Definition of Biomedical Physics

Biomedical Physics is an interdisciplinary scientific branch that consists of the study of different applications of physical-mathematical sciences in the biomedical area.

The current need to obtain quantitative results from biological experiments, to develop technologies used in different methods of diagnosis or therapies, among other things, has required the collaboration of various scientific disciplines and people with an interdisciplinary training that allows their incursion into this type of Projects. Biomedical Physics consists of applications of the physical - mathematical sciences in biomedicine, these applications range from the investigation in basic science in the biomedical area to applied science in topics of medical or health interest.

How are Physics and Biomedicine related?

Although at first Physics and Biomedicine seem to be two very distant one from the other, the truth is that many times the barrier that separates them becomes a so diffuse. Perhaps the first evidence that suggested a relationship between Physics and Biology were the experiments carried out by Luigi Galvani in which he observed that, by passing a

electric current by the spinal cord of a dead frog, the legs of the frog would jerk in a manner similar to how they did when the frog was alive. Today we know that nerve signals are nothing more than electrical impulses that are sent to through the axons of neurons and that muscle contraction is carried out by a constant ion transport through the membranes of muscle fibers.

Due to this relevance that electrical phenomena have in living beings, Physics has contributed to a great extent to the development of techniques that allow the detection of bioelectric signals for the study of biological systems or for the diagnosis of diseases. In this last category, diagnostic techniques such as the Electrocardiogram (ECG) stand out, which consists of detecting the electrical signals of the heart and the Electroencephalogram (EEG) that analyzes the electrical signals of the brain, both methods allow the detection of abnormalities in the electrical signals of the aforementioned organs that may be related to various pathologies or conditions.

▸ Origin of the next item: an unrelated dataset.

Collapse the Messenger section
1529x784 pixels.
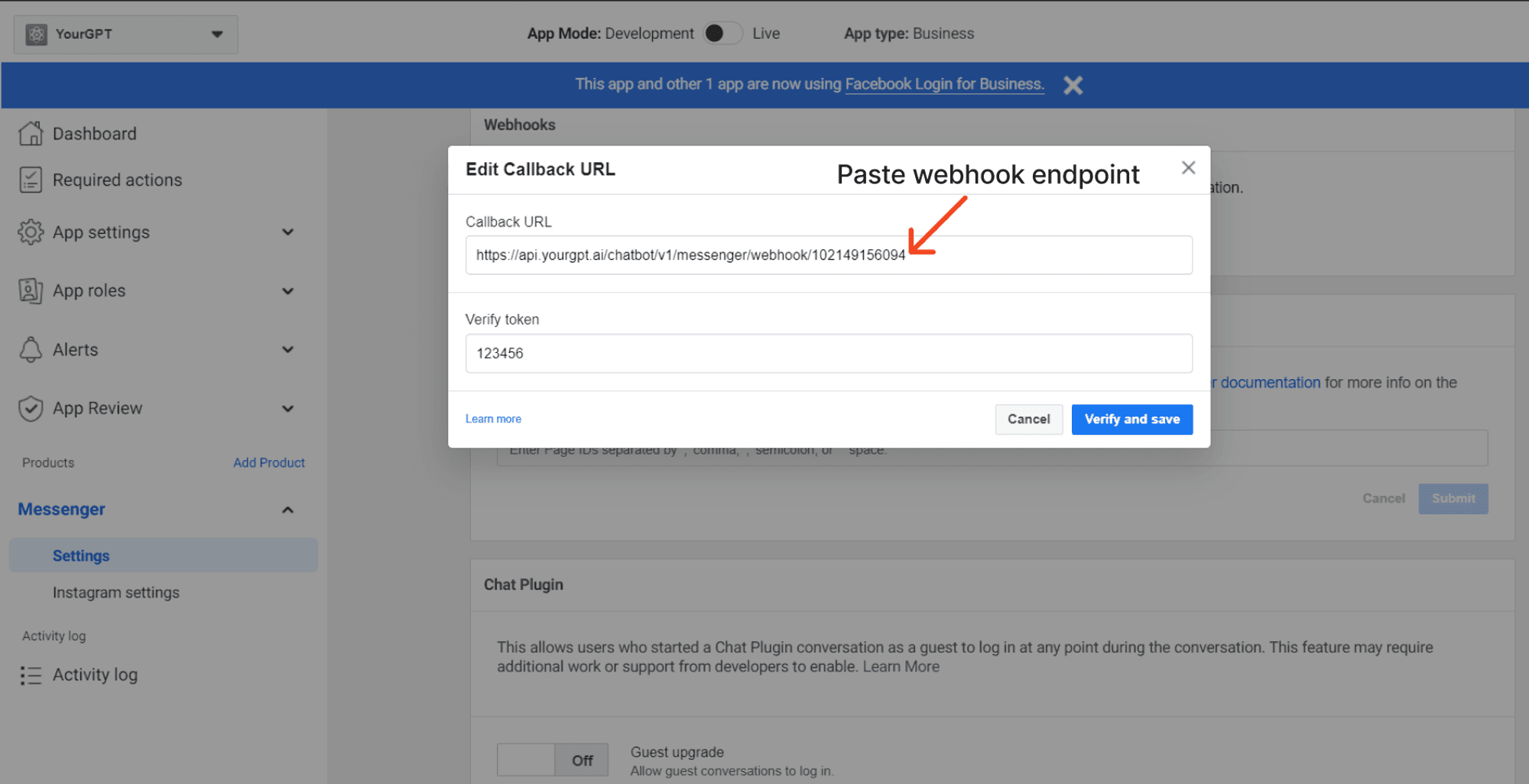pos(288,509)

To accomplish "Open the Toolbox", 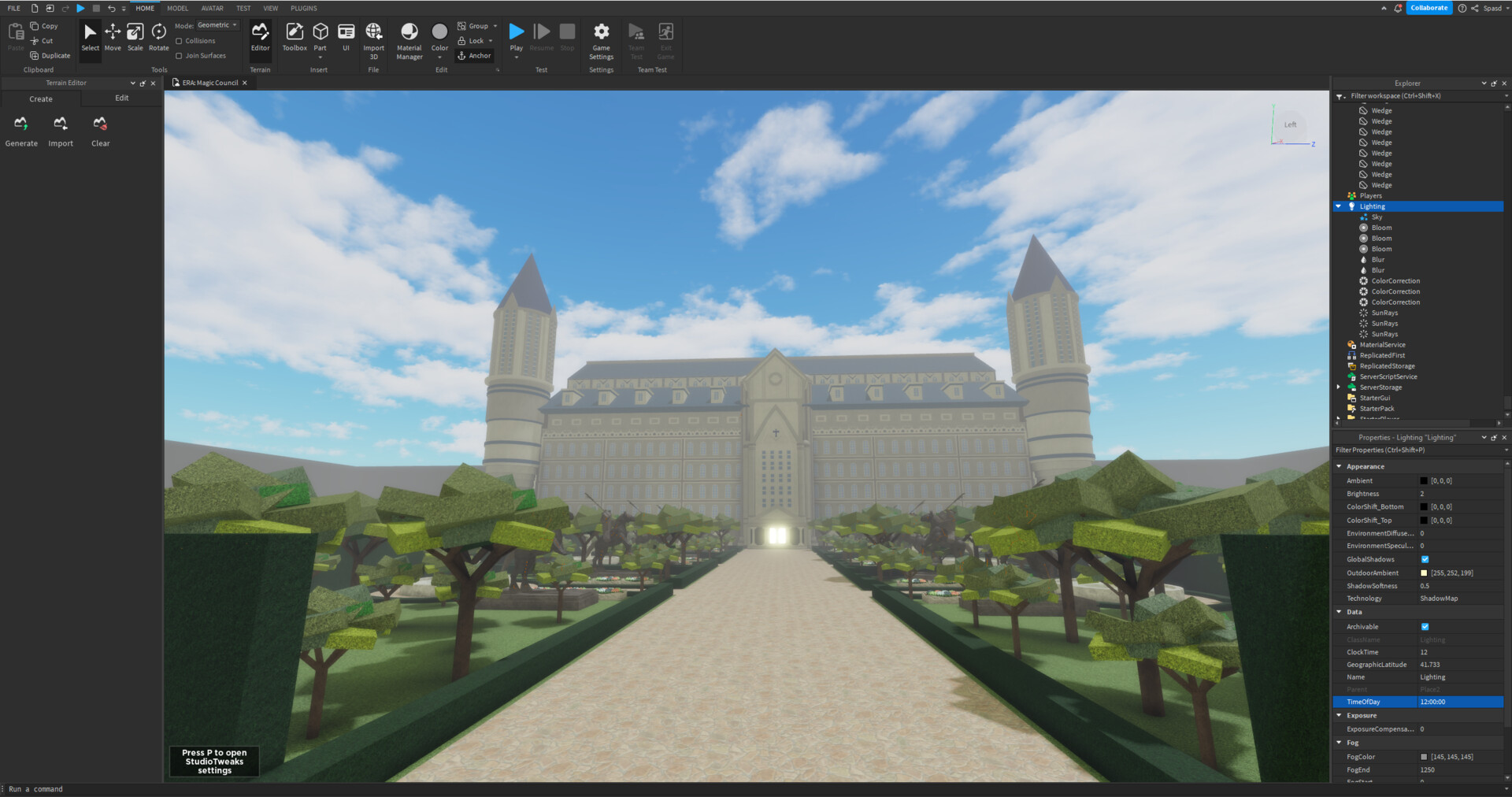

The discoveries made by Physics have also had a great impact on the study of Biology. The discovery of X-rays by Röntgen in 1895 allowed the development of X-ray Crystallography, a technique that uses X-rays to discover the atomic structure of certain molecules. This technique was used by Rosalind Franklin, James Watson and Francis Crick to put an end to the great mystery of the structure of the dna and reveal its double helix structure. Also, Physics has played an important role when quantitatively studying the molecular mechanisms that make possible the existence of life and the development of techniques such as atomic force microscope (AFM), optical tweezers and microfluidic systems that facilitate the study of biological systems.

In medicine, some diagnostic techniques such as X-rays, Computed Tomography (CT) and Imaging Tomography Optical Coherence (OCT) could not be possible without the understanding of electromagnetic radiation and its interaction with the body human. Other diagnostic methods such as Magnetic Resonance (MR) and Positron Emission Tomography (PET Scan) They are based on purely quantum phenomena whose understanding allowed them to find application in the field doctor. Also, treatments such as Radiotherapy that consists of the application of large doses of radiation ionizing agent to kill cancer cells in a targeted manner, requires constant monitoring to ensure the effectiveness of the treatment and the security of the patient. It is important to mention that the development and management of these diagnostic and treatment techniques are the task of another more specialized branch of physics called "Medical Physics".

Currently, one of the branches that is gaining considerable weight in biomedical research is the development of mathematical and computational models of physiological processes. In these models physics and mathematics are used to make numerical abstractions of biological systems, these models can be introduced into a computer to carry out simulations and carry out what is known as “In Silico Studies”. In Silico experiments have been very useful to guide and stimulate other experiments that are are carried out in the biological area and it is expected that in the future they will take a greater role in disciplines such as the Molecular biology, the Pharmacology, among other.

The answers to great enigmas of nature have been obtained thanks to the interaction of different scientific disciplines, and everything seems to indicate that this will continue to be the case in the future.